I think the point is you can draft a young guy on rookie contract. I mean, Tyreke was a 5th rd pick,Terrel Davis was a 6th also. I would like to see them get a bunch of 6th and 7th rd picks and just draft a bunch of young guys vs washouts.
I was specifically talking about him throwing up Brady as an example of why teams shouldn't trade a 6th round pick for a player.
If you're not trading a 6th for a player because you might draft another Brady with that pick, where does that logic end?
Based on that logic, why would you ever trade a 5th round pick for a player?
That 5th rounder could be the next Brady.

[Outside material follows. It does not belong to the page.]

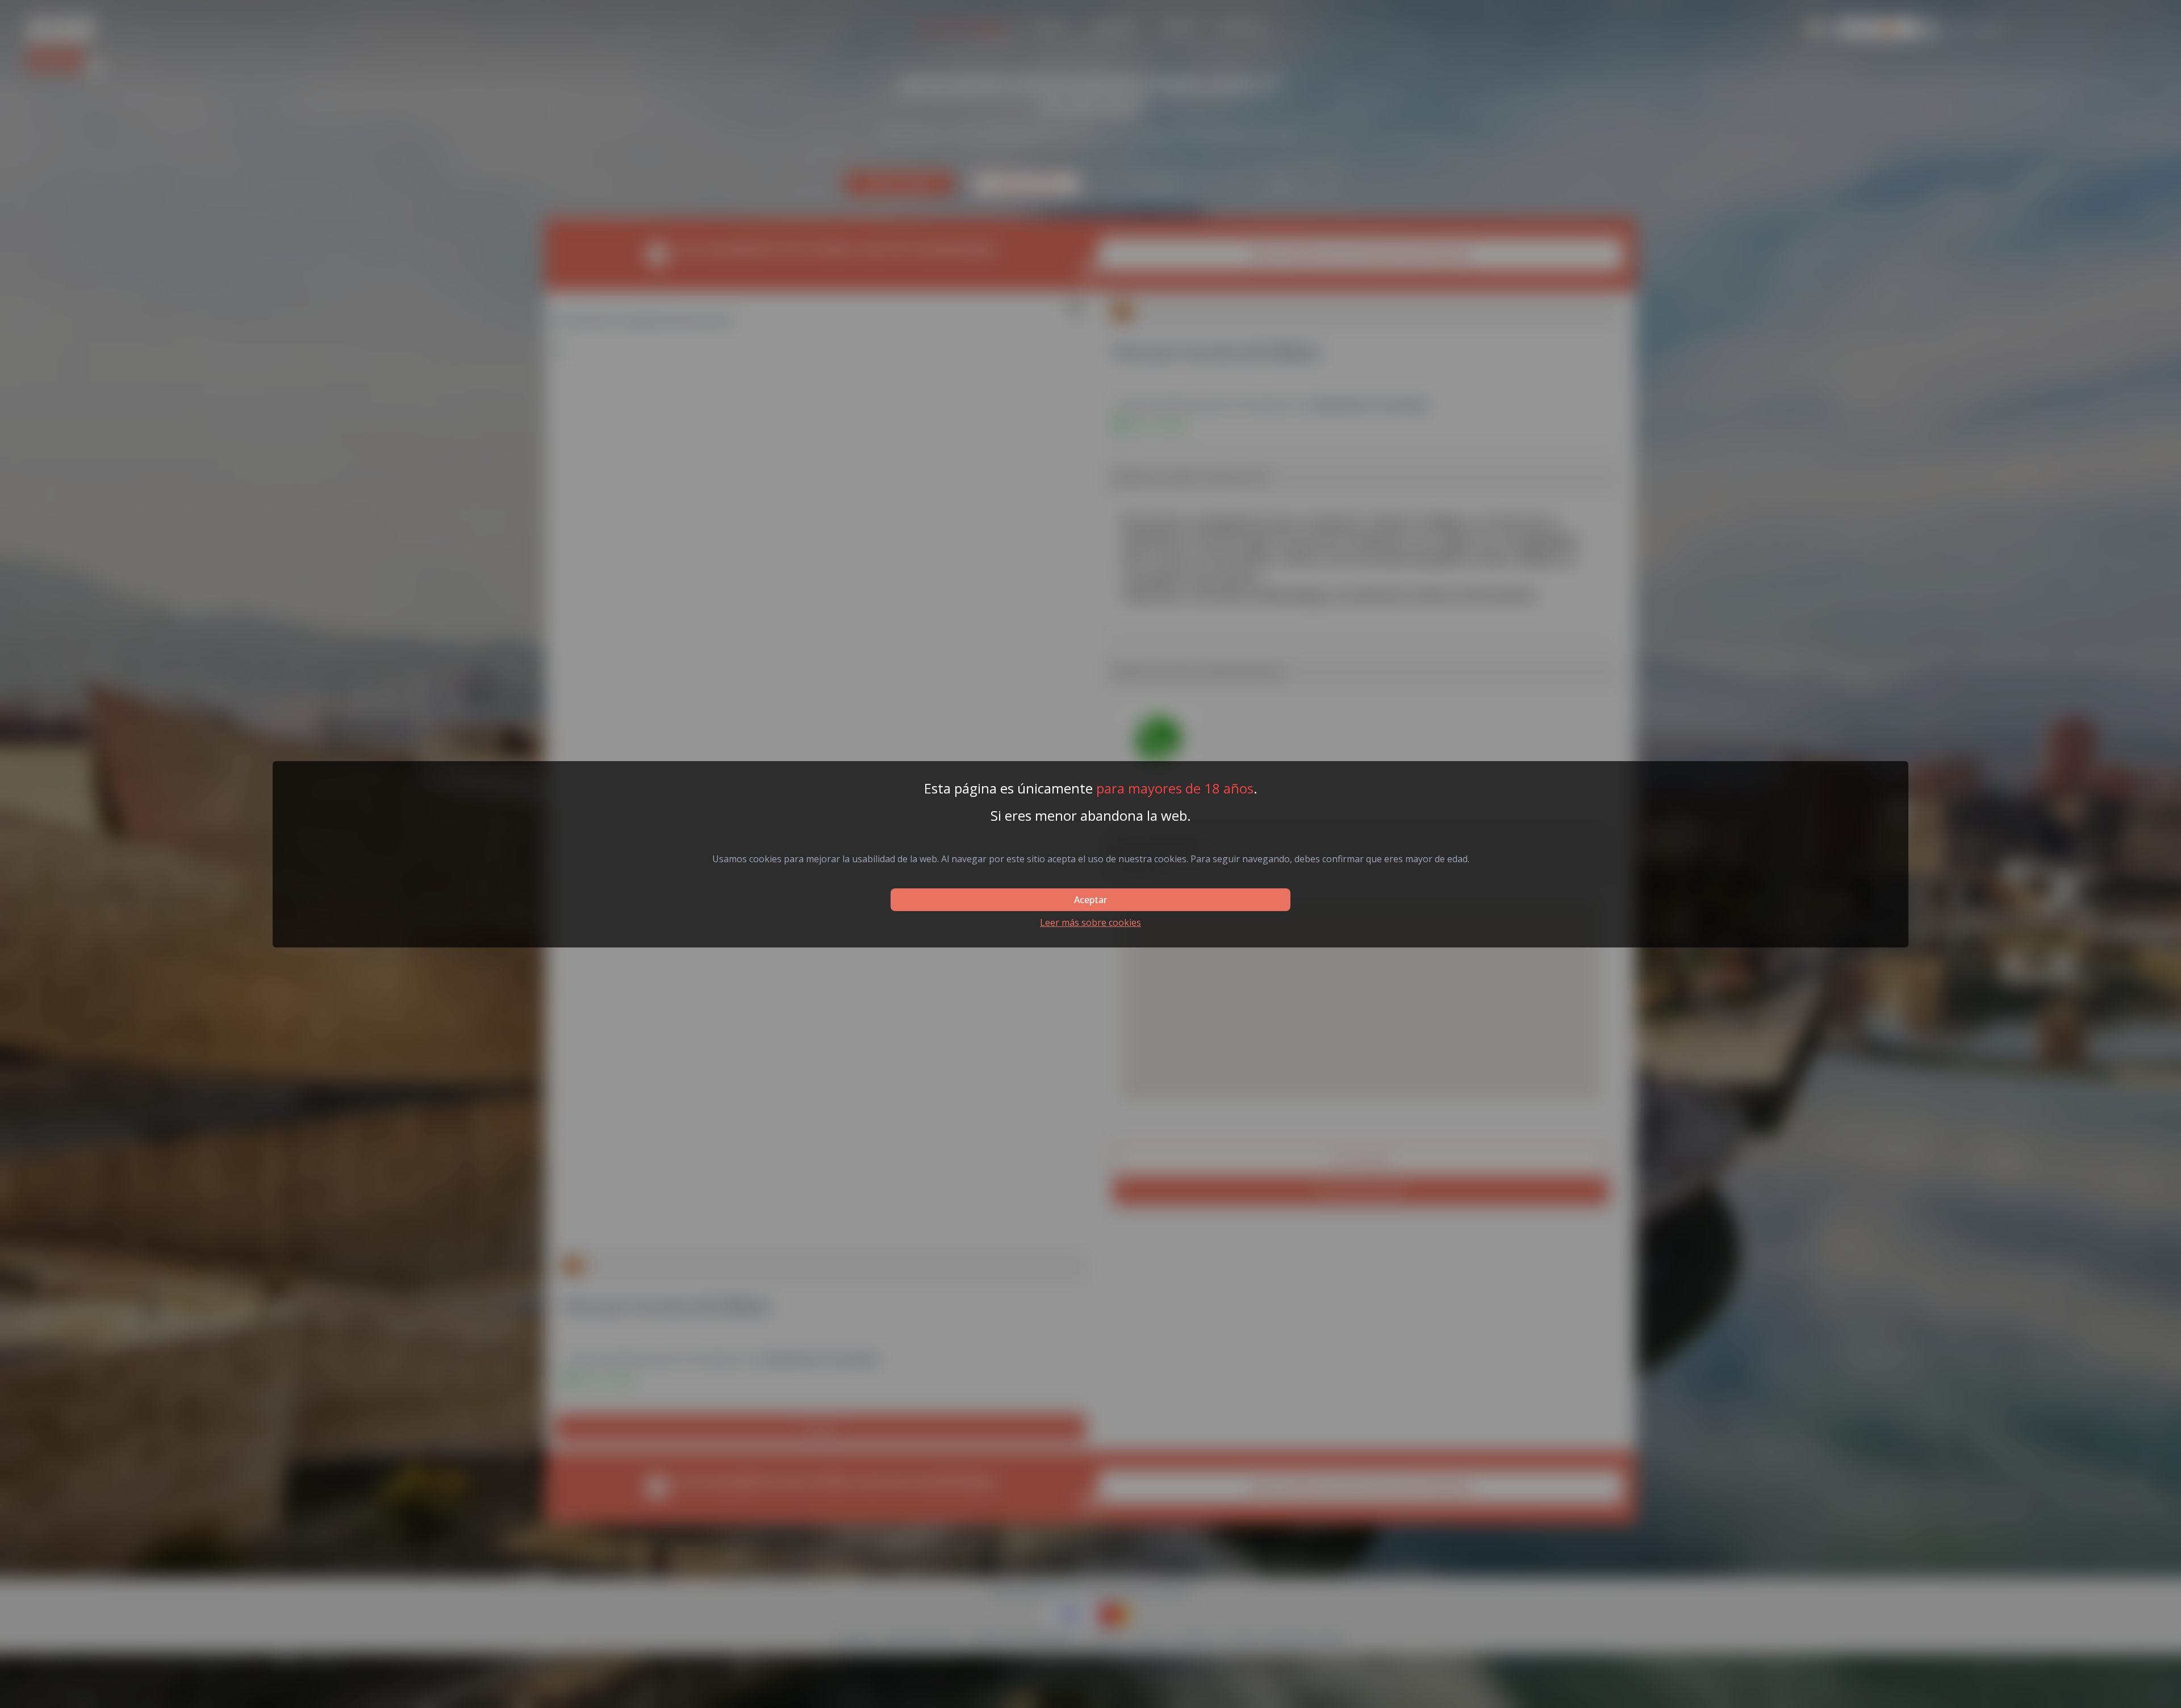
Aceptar (1090, 899)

Now, extrapolate that all the way to the 1st round and tell me where it's supposed to be OK to trade that pick despite the long odds of it potentially turning into the next Brady.
That logic could extend all the way to the #1 over all pick. Obviously that's an extreme example.
After that, it's basically a discussion about where each of us thinks the value of trading for a player equals or outweighs the odds of drafting the next Brady with a particular pick.
And that's not even considering that fact that the odds of drafting the next Brady actually increase as the draft pick gets higher.
Certainly the odds of drafting the next Brady with a 3rd round pick are better than a 6th round pick, despite that fact that Brady was a 6th rounder, right?